Task to complete:
Copy out each line of the listing below where the string "computer" appears.

Provided records:
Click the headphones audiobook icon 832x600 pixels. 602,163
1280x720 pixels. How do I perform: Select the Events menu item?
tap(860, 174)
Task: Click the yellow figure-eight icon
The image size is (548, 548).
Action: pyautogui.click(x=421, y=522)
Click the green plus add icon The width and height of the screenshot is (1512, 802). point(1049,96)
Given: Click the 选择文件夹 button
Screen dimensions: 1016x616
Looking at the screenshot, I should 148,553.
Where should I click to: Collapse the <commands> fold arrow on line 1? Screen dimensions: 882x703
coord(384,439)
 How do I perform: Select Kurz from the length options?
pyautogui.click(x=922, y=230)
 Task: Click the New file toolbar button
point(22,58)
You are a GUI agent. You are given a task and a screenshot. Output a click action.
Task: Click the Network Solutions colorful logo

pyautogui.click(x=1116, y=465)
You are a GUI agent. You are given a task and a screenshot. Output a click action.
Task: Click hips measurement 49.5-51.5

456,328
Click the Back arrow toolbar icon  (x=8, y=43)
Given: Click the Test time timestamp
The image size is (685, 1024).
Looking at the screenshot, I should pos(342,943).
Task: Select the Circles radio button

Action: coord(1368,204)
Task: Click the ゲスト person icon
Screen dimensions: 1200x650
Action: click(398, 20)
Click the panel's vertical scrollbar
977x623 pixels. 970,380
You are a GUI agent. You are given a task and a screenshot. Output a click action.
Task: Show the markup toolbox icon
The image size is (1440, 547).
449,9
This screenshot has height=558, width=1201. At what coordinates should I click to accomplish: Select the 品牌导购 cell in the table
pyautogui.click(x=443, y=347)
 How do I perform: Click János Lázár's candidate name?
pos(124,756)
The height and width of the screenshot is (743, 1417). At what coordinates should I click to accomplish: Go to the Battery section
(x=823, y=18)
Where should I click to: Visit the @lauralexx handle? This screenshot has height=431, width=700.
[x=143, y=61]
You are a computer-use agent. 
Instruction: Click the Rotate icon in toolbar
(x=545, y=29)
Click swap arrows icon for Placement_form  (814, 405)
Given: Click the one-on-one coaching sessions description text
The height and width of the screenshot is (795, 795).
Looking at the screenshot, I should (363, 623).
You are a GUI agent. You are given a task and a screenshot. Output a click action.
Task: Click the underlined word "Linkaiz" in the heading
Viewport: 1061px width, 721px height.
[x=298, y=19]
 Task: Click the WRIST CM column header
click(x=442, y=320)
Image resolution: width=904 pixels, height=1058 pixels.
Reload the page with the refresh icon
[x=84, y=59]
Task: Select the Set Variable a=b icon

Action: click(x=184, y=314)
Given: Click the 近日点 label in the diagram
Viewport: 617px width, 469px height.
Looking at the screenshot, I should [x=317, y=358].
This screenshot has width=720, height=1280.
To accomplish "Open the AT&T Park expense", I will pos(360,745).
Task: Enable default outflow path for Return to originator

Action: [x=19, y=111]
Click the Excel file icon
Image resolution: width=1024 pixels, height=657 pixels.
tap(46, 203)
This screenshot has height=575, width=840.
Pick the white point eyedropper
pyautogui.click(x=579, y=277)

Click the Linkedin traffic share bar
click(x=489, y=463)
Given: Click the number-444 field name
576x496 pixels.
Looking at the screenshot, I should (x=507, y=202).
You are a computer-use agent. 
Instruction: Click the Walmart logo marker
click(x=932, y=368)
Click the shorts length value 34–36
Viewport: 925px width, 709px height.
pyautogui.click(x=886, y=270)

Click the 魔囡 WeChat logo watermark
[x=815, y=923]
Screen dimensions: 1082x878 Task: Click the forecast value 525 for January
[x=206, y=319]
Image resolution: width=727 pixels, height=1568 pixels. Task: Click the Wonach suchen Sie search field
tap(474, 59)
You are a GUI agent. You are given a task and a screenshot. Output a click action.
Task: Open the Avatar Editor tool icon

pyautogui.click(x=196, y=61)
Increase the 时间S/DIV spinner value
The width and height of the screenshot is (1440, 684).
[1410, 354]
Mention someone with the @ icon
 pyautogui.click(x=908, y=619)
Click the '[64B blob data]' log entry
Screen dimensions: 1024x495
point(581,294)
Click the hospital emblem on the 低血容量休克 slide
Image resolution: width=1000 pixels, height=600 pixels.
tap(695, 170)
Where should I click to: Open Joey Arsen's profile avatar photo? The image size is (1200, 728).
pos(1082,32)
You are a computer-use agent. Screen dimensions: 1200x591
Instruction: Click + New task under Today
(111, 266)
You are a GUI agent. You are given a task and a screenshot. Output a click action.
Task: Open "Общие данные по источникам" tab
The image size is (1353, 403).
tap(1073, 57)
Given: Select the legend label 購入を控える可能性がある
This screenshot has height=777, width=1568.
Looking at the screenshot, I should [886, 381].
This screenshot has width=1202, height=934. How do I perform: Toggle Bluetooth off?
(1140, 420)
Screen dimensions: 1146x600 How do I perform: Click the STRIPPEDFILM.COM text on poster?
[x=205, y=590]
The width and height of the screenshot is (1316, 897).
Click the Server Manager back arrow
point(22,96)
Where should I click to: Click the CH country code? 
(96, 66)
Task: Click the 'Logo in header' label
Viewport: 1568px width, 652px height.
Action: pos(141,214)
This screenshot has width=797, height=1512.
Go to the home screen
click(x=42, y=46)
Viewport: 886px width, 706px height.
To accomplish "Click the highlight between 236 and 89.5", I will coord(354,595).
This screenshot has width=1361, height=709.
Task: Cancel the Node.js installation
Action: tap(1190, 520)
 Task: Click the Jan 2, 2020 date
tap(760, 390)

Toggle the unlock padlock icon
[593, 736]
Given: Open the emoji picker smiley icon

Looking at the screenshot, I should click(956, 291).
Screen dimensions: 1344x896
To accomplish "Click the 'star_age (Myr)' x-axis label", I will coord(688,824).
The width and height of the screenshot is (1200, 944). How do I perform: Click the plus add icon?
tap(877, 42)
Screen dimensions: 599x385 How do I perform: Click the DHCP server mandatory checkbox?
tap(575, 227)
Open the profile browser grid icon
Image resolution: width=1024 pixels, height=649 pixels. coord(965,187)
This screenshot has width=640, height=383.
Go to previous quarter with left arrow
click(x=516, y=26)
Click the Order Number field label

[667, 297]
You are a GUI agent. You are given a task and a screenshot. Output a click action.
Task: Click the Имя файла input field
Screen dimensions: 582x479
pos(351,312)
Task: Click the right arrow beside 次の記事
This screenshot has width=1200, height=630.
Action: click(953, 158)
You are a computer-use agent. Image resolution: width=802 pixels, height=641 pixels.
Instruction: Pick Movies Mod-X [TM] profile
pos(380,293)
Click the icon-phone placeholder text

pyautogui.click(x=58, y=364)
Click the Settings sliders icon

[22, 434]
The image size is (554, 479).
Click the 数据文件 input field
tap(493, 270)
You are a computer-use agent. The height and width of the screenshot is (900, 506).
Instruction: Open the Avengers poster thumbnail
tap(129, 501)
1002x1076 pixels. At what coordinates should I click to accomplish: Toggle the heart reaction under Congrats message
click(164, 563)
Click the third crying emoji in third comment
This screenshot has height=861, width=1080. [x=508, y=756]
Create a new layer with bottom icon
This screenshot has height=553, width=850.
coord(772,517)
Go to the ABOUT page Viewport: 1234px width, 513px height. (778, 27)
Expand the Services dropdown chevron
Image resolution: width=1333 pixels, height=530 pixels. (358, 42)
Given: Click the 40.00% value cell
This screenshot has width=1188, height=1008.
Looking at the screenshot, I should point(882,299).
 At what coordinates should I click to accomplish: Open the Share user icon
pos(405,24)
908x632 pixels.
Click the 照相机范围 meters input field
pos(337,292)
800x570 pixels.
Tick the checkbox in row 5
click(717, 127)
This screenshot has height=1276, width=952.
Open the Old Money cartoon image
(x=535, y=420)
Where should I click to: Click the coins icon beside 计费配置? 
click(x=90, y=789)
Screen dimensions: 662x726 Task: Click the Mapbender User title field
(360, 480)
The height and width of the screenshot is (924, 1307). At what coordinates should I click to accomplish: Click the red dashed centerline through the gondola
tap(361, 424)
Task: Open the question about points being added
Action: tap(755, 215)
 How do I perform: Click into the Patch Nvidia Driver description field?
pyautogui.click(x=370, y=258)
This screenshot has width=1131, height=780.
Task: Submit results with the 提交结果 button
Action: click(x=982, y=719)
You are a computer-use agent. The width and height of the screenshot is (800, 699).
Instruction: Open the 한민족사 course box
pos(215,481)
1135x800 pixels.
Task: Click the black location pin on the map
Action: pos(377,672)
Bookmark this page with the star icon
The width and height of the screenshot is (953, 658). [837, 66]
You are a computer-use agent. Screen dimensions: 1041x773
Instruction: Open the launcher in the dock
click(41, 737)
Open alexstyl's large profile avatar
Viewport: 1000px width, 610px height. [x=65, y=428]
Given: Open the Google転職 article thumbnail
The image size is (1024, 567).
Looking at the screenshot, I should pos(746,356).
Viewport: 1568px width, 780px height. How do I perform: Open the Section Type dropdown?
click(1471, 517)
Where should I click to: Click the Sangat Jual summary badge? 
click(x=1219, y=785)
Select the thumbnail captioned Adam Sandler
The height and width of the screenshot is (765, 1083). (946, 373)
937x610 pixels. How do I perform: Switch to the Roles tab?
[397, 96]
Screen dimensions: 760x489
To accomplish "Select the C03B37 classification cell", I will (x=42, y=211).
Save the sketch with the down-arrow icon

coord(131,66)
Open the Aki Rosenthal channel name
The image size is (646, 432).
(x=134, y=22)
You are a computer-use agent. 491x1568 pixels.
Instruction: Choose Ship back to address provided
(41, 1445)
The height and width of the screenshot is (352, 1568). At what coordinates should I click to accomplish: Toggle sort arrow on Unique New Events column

Exercise result:
You are a computer-use agent. 
You are a computer-use agent. 
You are a computer-use agent. Screen dimensions: 1200x591
You are a computer-use agent. Image resolution: width=802 pixels, height=641 pixels.
You are a computer-use agent. The height and width of the screenshot is (900, 506).
You are a computer-use agent. The width and height of the screenshot is (800, 699).
You are a computer-use agent. Screen dimensions: 1041x773
You are a computer-use agent. 491x1568 pixels.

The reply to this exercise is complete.